→ TASK DETAILS: The number of lines below containing the word "agent" is all that should be returned.

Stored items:

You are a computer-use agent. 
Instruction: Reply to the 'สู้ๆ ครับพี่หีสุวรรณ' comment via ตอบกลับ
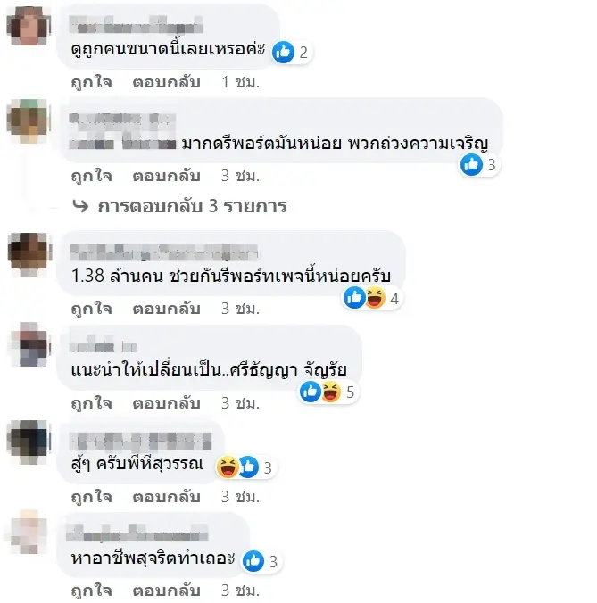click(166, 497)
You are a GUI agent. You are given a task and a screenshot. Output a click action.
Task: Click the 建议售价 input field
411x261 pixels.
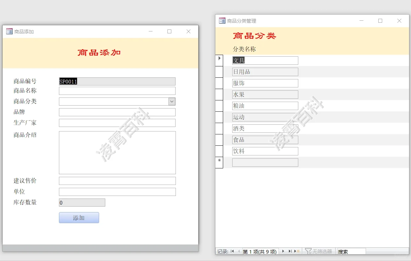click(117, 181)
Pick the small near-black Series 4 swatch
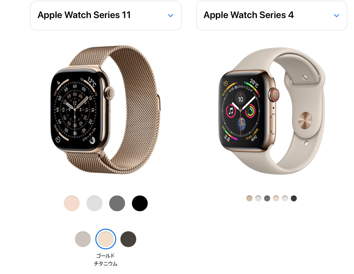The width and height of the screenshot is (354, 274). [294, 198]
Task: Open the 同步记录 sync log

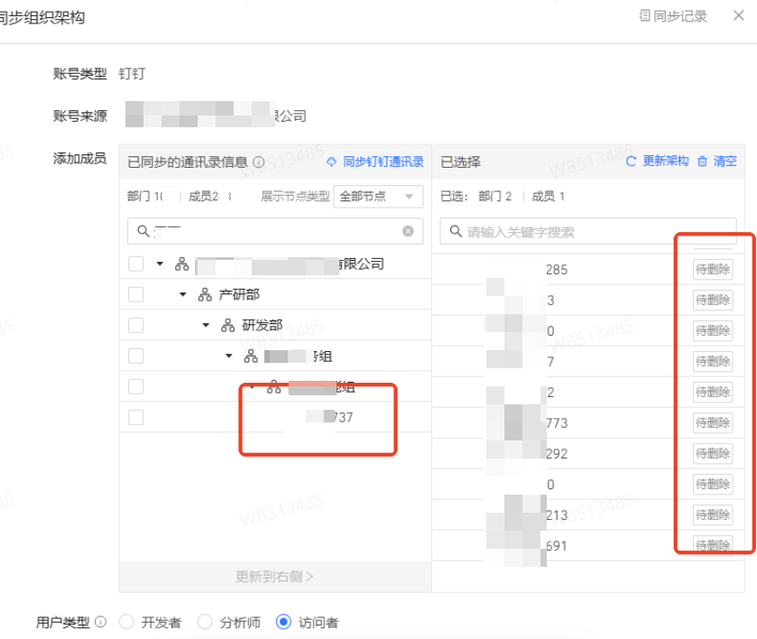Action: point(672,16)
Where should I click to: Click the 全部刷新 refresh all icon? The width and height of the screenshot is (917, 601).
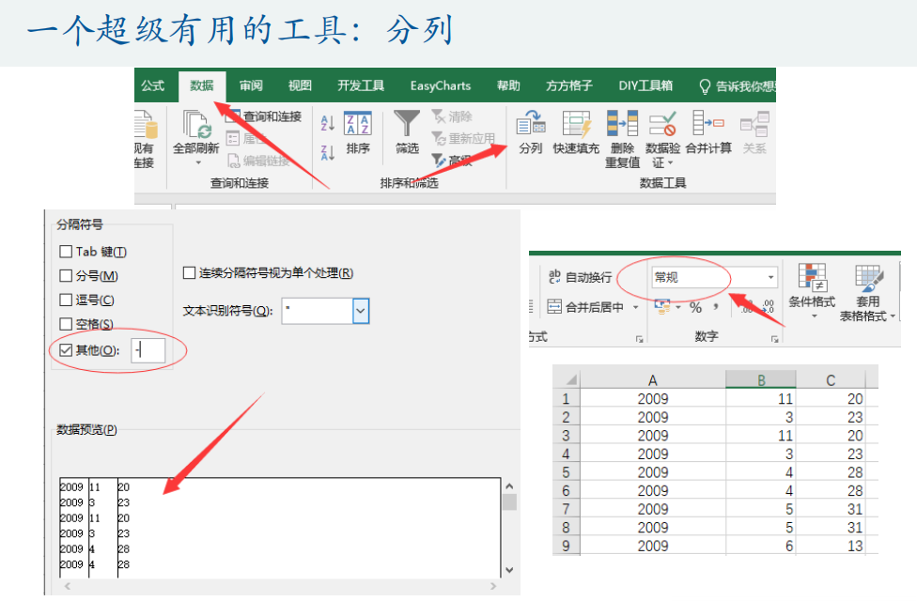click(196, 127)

→ RESPONSE AREA: 2